◆ **PROBLEM REQUIREMENTS**: Read the data below. Every line holding the string "column" must be copied.

Top of EXERCISE INPUTS

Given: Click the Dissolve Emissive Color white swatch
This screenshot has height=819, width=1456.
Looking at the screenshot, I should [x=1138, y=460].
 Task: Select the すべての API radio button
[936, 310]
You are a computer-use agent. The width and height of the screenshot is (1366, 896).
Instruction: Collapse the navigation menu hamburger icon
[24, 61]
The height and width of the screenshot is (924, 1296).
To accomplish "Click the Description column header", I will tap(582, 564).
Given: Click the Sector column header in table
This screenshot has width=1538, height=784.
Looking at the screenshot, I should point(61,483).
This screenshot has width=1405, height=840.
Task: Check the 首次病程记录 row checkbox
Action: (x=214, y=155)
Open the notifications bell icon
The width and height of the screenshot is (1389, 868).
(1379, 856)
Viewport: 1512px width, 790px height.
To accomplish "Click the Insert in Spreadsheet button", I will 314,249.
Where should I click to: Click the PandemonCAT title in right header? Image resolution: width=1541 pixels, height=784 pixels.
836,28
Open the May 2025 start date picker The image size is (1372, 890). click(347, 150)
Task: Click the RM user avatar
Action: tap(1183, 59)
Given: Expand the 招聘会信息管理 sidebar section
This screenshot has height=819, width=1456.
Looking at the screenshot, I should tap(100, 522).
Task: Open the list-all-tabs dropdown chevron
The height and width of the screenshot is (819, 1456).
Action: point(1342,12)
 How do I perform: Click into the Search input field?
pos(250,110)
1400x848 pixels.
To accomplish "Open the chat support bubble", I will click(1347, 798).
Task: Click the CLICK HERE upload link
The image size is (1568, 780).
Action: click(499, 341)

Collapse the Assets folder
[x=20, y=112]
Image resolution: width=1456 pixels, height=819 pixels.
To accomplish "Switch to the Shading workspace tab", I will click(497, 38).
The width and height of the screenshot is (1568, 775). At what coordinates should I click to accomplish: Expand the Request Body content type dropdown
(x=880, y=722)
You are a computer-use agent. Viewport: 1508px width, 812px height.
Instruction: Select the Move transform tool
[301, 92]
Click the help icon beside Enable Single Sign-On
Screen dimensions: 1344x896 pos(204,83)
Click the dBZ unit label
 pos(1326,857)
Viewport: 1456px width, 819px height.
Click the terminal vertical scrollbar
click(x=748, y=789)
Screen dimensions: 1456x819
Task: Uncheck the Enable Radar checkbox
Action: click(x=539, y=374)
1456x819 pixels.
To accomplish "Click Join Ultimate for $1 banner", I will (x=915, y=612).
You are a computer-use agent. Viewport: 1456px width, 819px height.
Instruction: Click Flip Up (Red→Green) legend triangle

Bottom of EXERCISE INPUTS

◆ **OUTPUT OF THE TASK**:
To accomplish "Click the Description column header", I will tap(582, 564).
Given: Click the Sector column header in table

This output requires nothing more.